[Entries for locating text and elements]
################

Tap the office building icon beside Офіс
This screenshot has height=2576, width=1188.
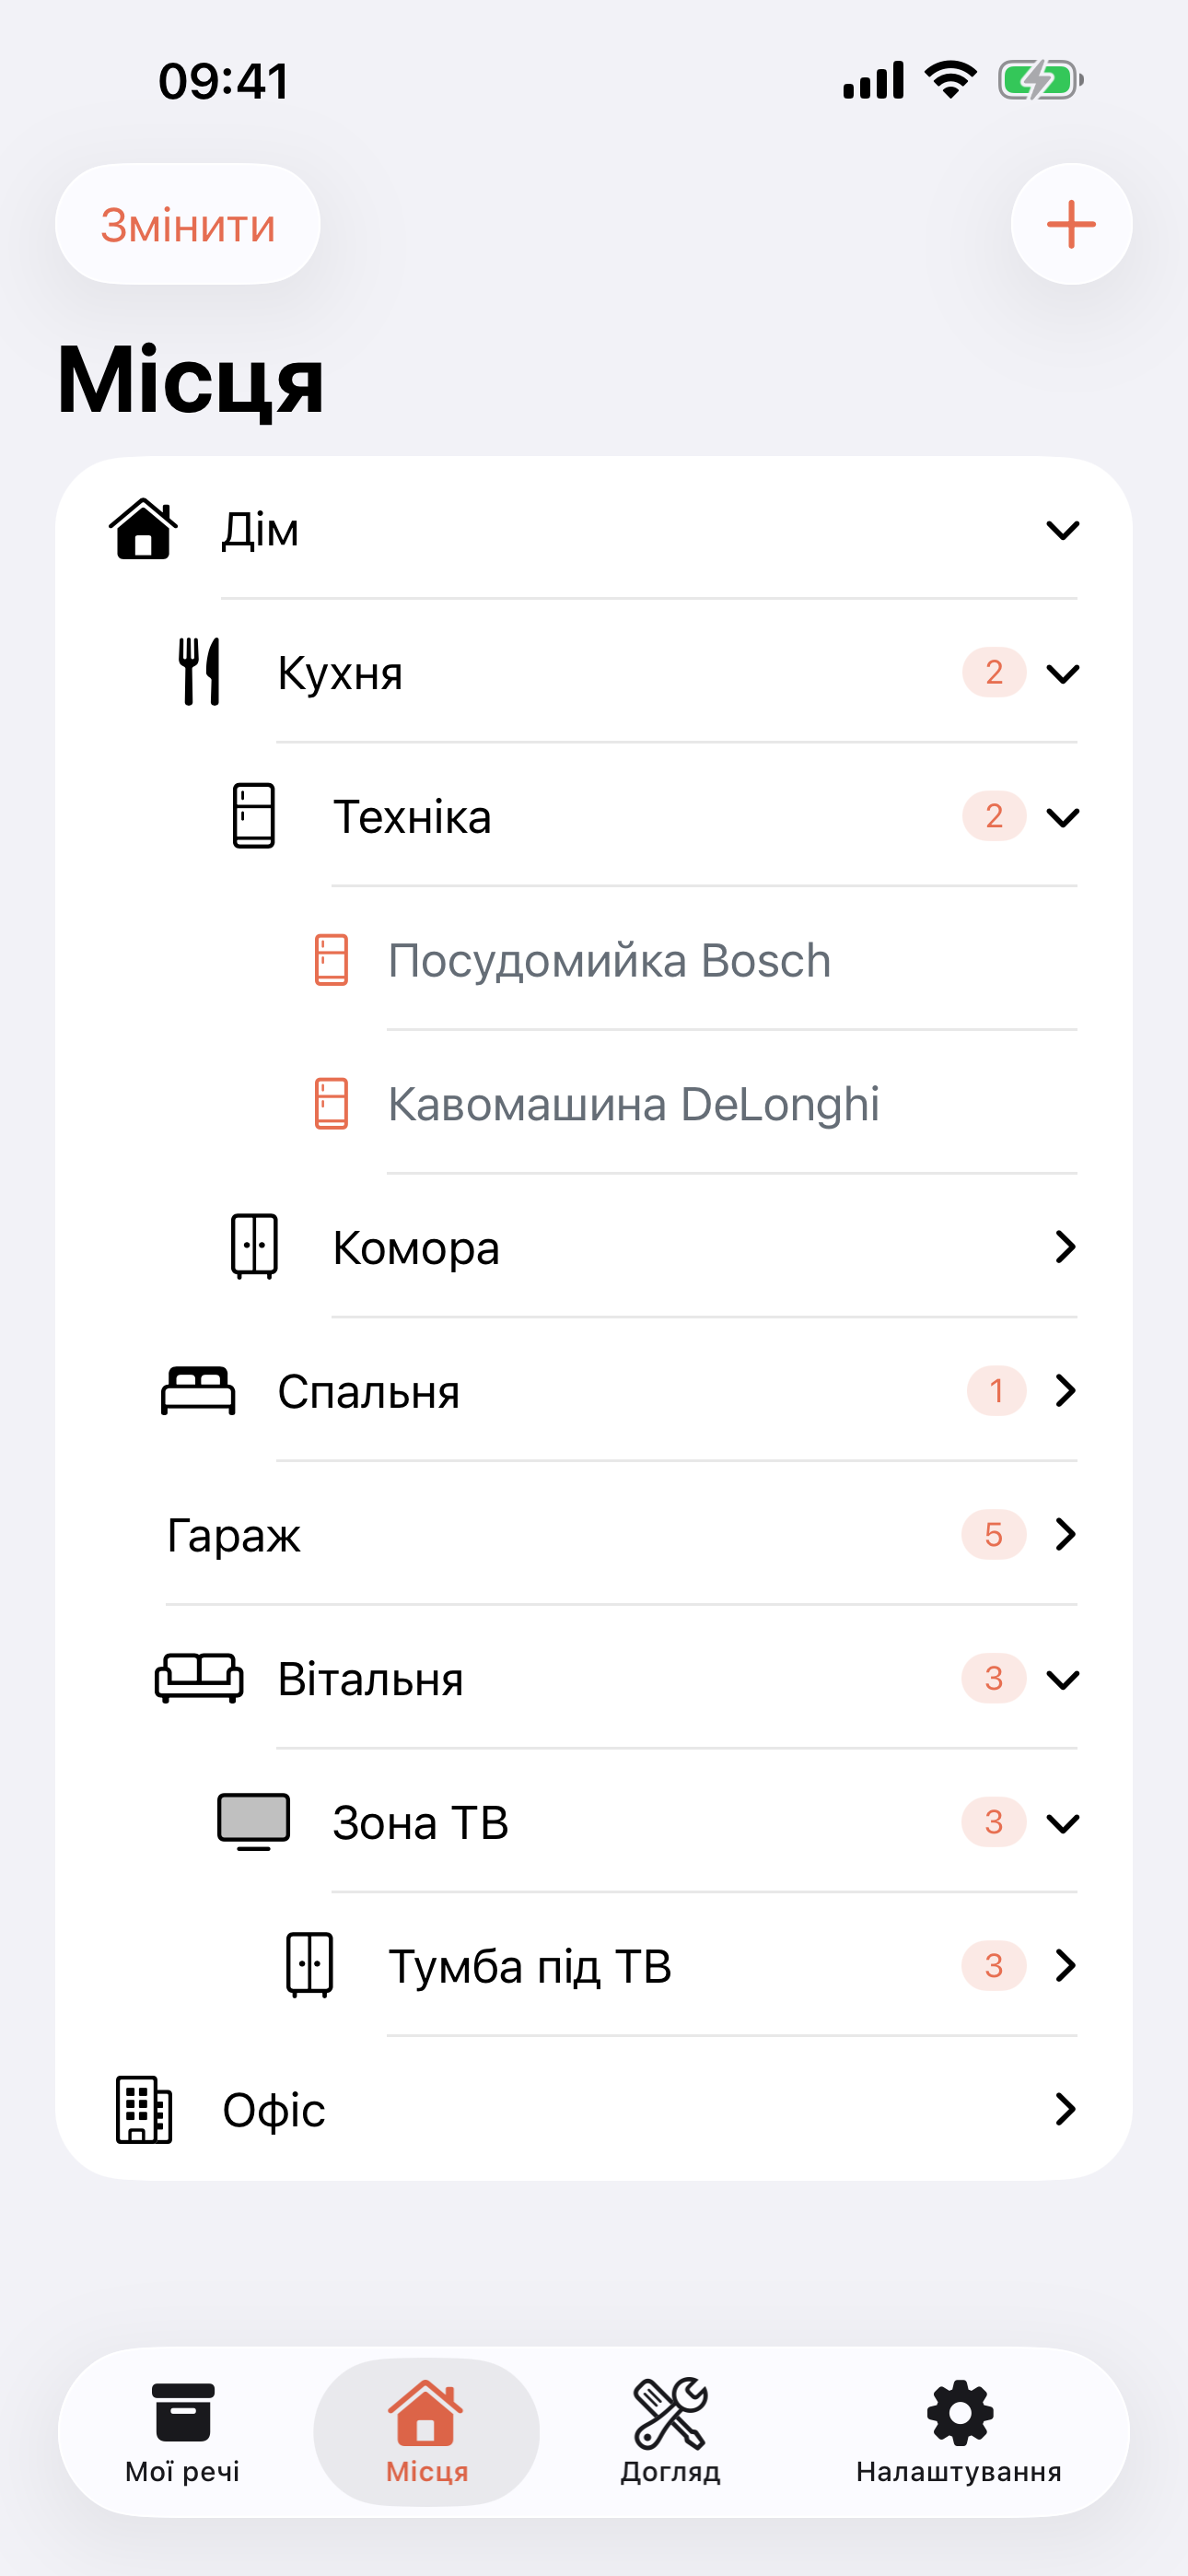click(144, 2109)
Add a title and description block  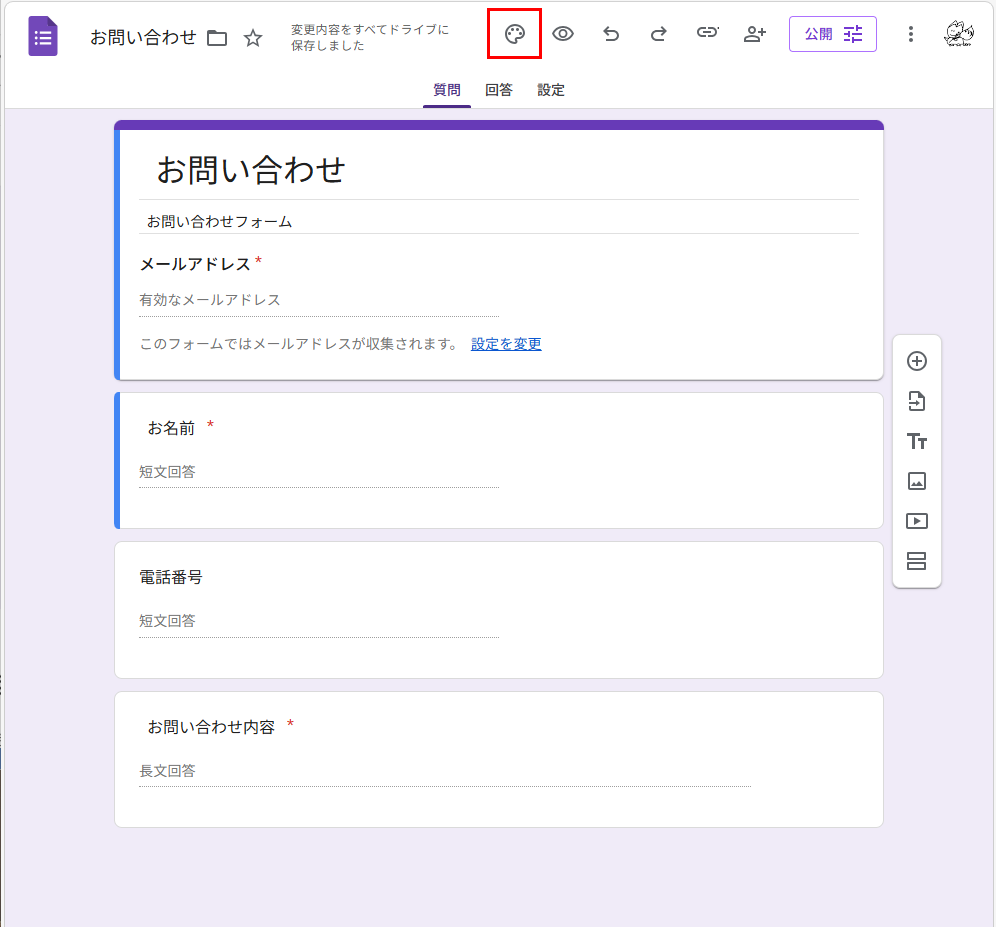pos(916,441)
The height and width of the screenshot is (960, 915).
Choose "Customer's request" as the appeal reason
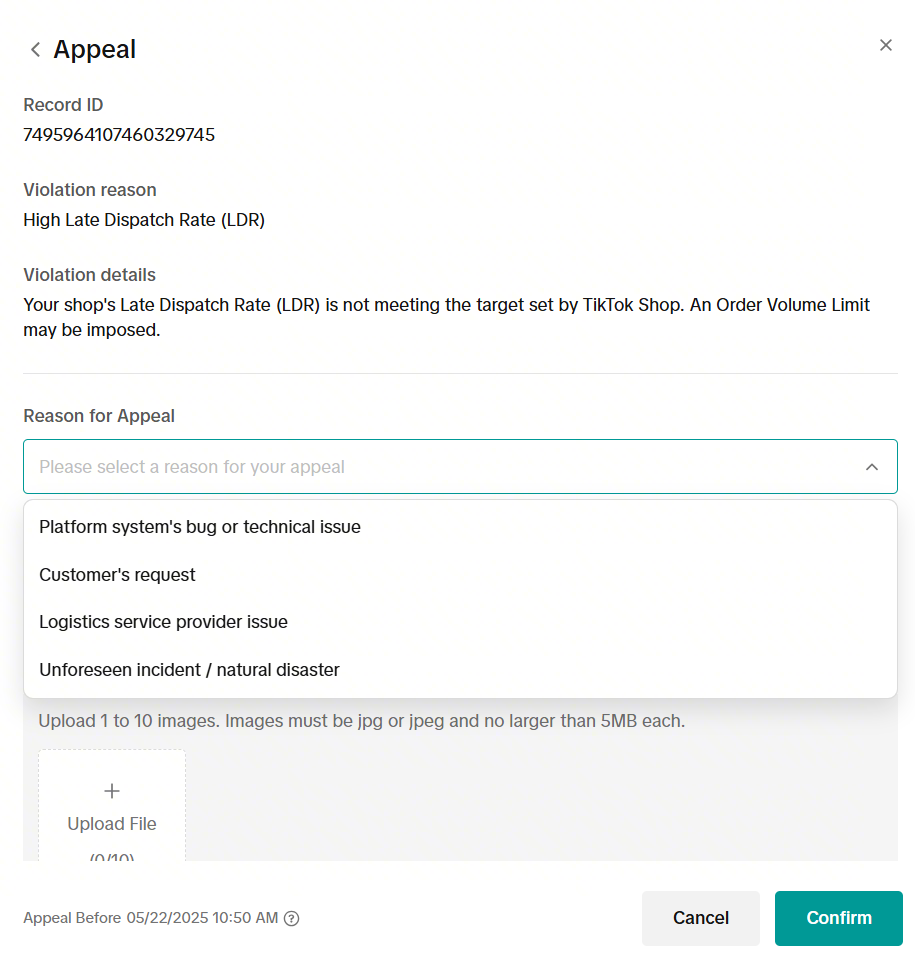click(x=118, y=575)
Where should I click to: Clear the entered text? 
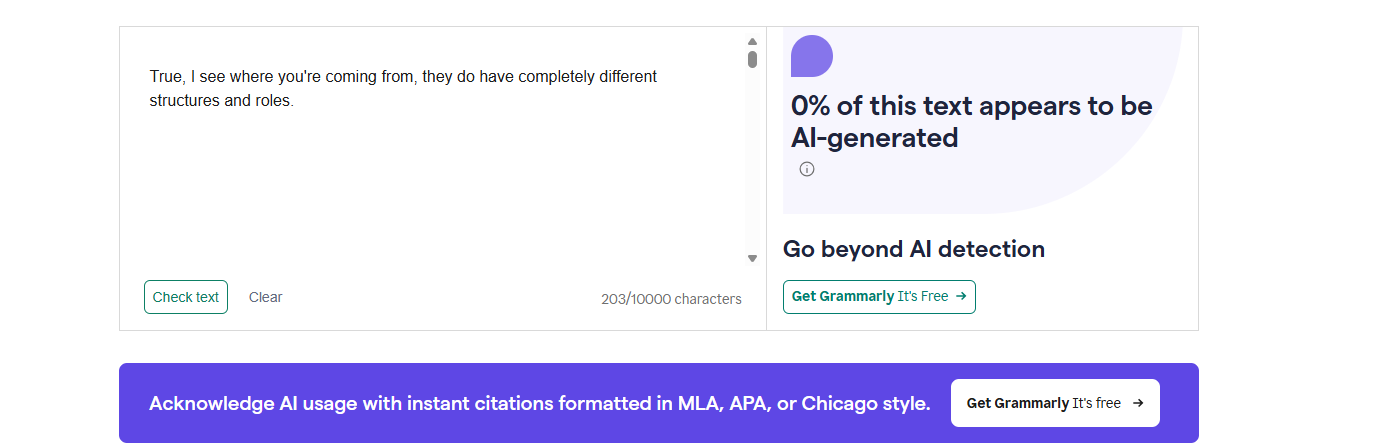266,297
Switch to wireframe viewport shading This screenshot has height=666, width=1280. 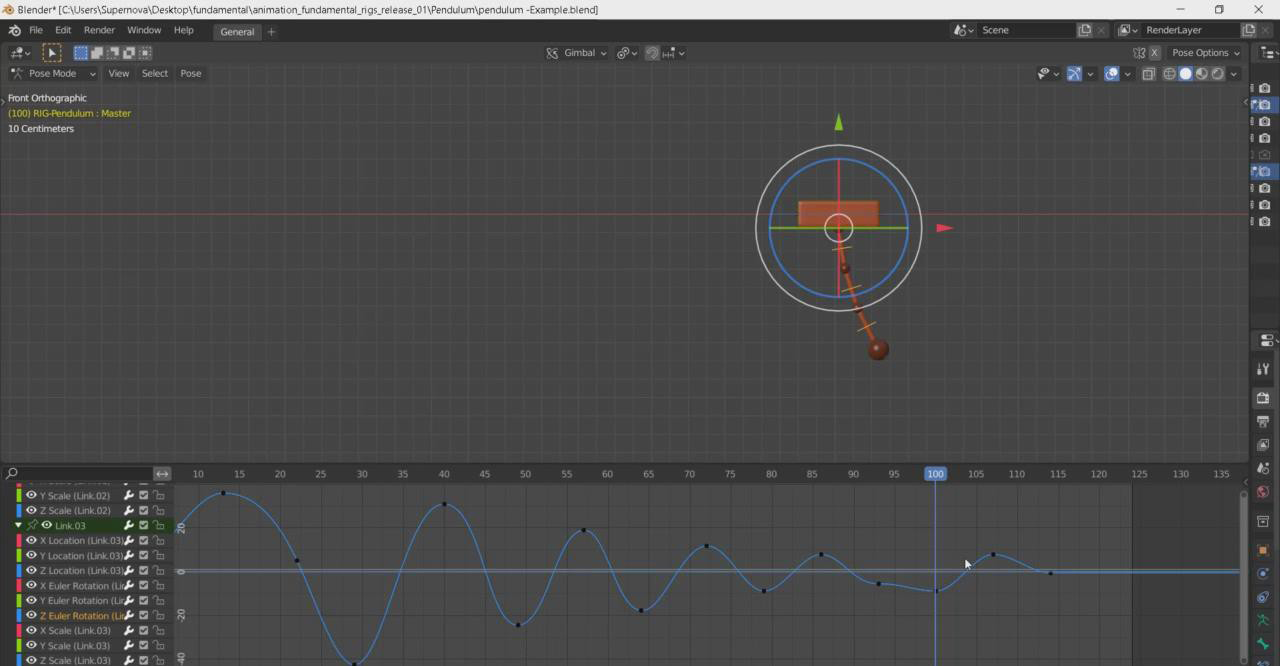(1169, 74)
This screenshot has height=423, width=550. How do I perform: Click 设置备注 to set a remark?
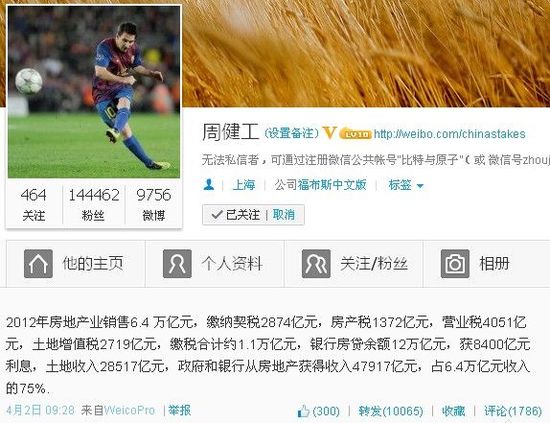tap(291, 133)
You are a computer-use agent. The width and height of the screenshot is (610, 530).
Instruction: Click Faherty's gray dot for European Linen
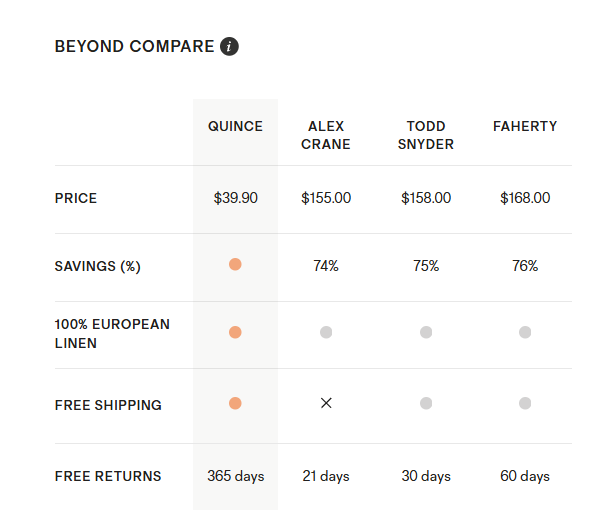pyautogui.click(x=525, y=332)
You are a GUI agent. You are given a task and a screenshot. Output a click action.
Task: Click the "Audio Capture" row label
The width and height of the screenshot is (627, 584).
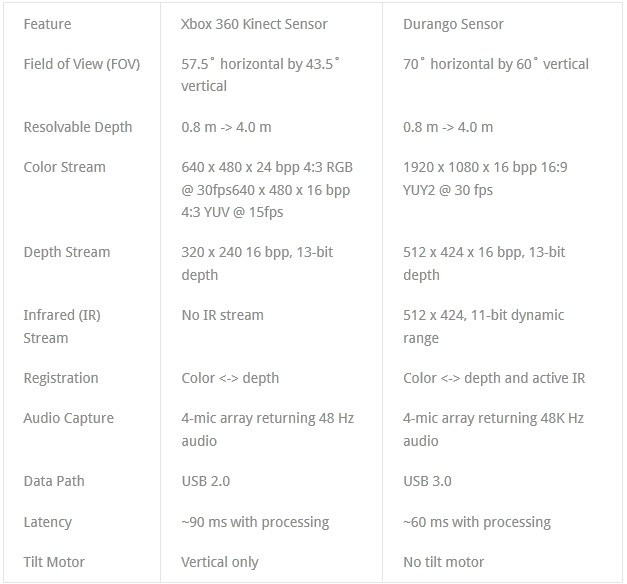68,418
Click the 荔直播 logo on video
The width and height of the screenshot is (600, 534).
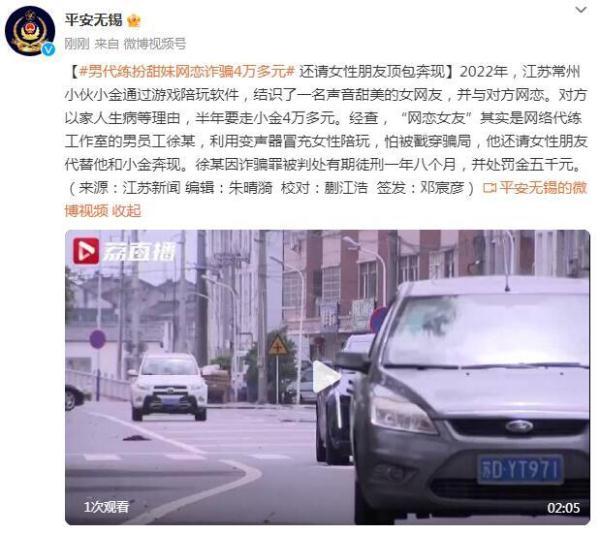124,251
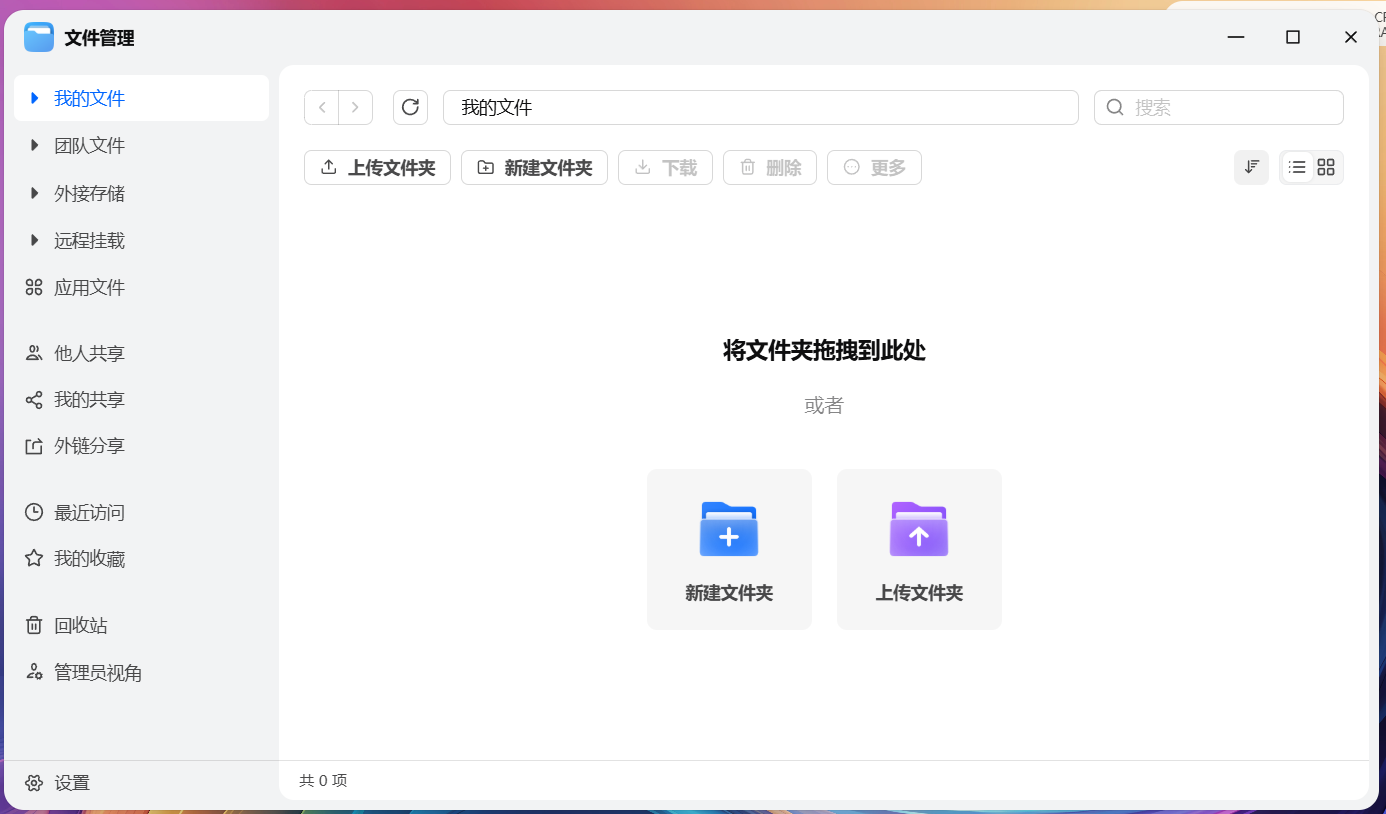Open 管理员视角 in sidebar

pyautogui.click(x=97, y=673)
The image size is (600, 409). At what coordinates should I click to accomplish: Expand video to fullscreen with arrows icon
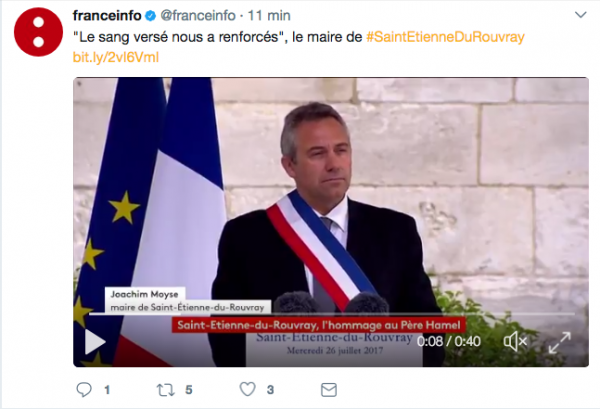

################

* _What is being asked_
Copy out the records above, from the line containing "You are a GUI" through the end of the records, inclusive, leaving the pictures out.

* _Result of the task_
You are a GUI agent. You are given a task and a screenshot. Output a click action.
Task: Click the "Audio Capture" row label
The width and height of the screenshot is (627, 584).
68,418
Click the 荔直播 logo on video
The width and height of the screenshot is (600, 534).
124,251
Open 管理员视角 in sidebar

pyautogui.click(x=97, y=673)
The image size is (600, 409). At what coordinates should I click to accomplish: Expand video to fullscreen with arrows icon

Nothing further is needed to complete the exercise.